Re: [PATCH v9 4/4] PCI: brcmstb: Configure HW CLKREQ# mode appropriate for downstream device

Jim Quinlan <james.quinlan@xxxxxxxxxxxx> · Wed, 8 May 2024 13:55:24 -0400

On Mon, May 6, 2024 at 7:20 PM Bjorn Helgaas <helgaas@xxxxxxxxxx> wrote:
>
> On Wed, Apr 03, 2024 at 05:39:01PM -0400, Jim Quinlan wrote:
> > The Broadcom STB/CM PCIe HW core, which is also used in RPi SOCs, must be
> > deliberately set by the PCIe RC HW into one of three mutually exclusive
> > modes:
> >
> > "safe" -- No CLKREQ# expected or required, refclk is always provided.  This
> >     mode should work for all devices but is not be capable of any refclk
> >     power savings.
>
> s/refclk is always provided/the Root Port always supplies Refclk/
>
> At least, I assume that's what this means?  The Root Port always
> supplies Refclk regardless of whether a downstream device deasserts
> CLKREQ#?
>
> The patch doesn't do anything to prevent aspm.c from setting
> PCI_EXP_LNKCTL_CLKREQ_EN, so it looks like Linux may still set the
> "Enable Clock Power Management" bit in downstream devices, but the
> Root Port just ignores the CLKREQ# signal, right?
>
> s/is not be/is not/
>
> > "no-l1ss" -- CLKREQ# is expected to be driven by the downstream device for
> >     CPM and ASPM L0s and L1.  Provides Clock Power Management, L0s, and L1,
> >     but cannot provide L1 substate (L1SS) power savings. If the downstream
> >     device connected to the RC is L1SS capable AND the OS enables L1SS, all
> >     PCIe traffic may abruptly halt, potentially hanging the system.
>
> s/CPM/Clock Power Management (CPM)/ and then you can use "CPM" for the
> *second* reference here.
>
> It *looks* like we should never see this PCIe hang because with this
> setting you don't advertise L1SS in the Root Port, so the OS should
> never enable L1SS, at least for that link.  Right?
>
> If we never enable L1SS in the case where it could cause a hang, why
> mention the possibility here?

Hello Bjorn,

I will remove this.

>
> I assume that if the downstream device is a Switch, L1SS is unsafe for
> the Root Port to Switch link, but it could still be used for the link
> between the Switch and whatever is below it?
Yes.  The "brcm,clkreq-mode" only applies to the root complex and the
device to which it is connected.

## Records from a dataset
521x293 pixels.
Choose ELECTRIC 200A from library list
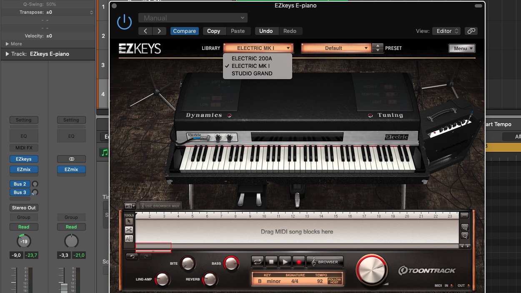click(x=251, y=58)
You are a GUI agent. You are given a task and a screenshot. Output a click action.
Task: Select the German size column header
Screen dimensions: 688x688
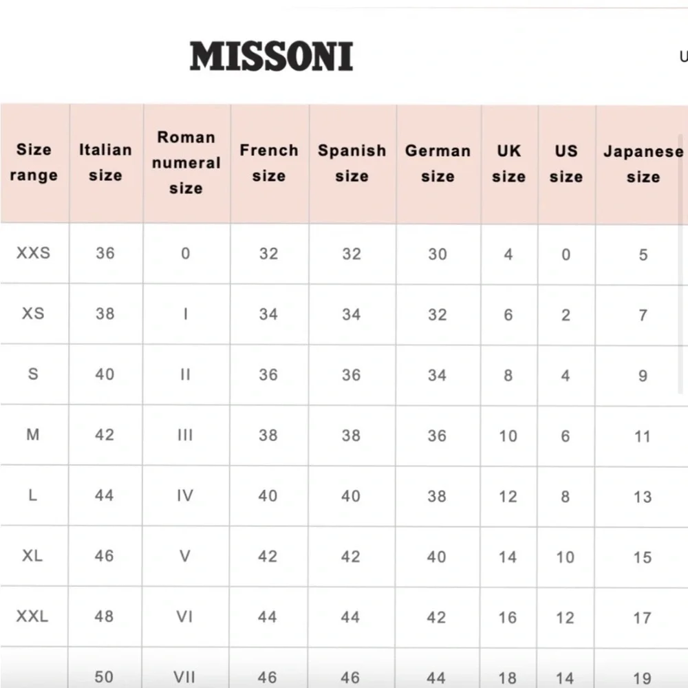tap(438, 164)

## WORK TO COMPLETE
(a) Quote the PCIe patch discussion word for word, starting with "I will remove" and going on through "is below it?".
(b) Please write out the rows again, starting with the line with "You are a GUI" and going on through the end of the rows, swapping "German" for "French" and changing nothing else. Give only those lines, and leave out the pictures.
The PCIe patch discussion and the rows are unrelated to each other.

## SOLUTION LIST
(a)
I will remove this.

>
> I assume that if the downstream device is a Switch, L1SS is unsafe for
> the Root Port to Switch link, but it could still be used for the link
> between the Switch and whatever is below it?

(b)
You are a GUI agent. You are given a task and a screenshot. Output a click action.
Task: Select the French size column header
Screen dimensions: 688x688
tap(438, 164)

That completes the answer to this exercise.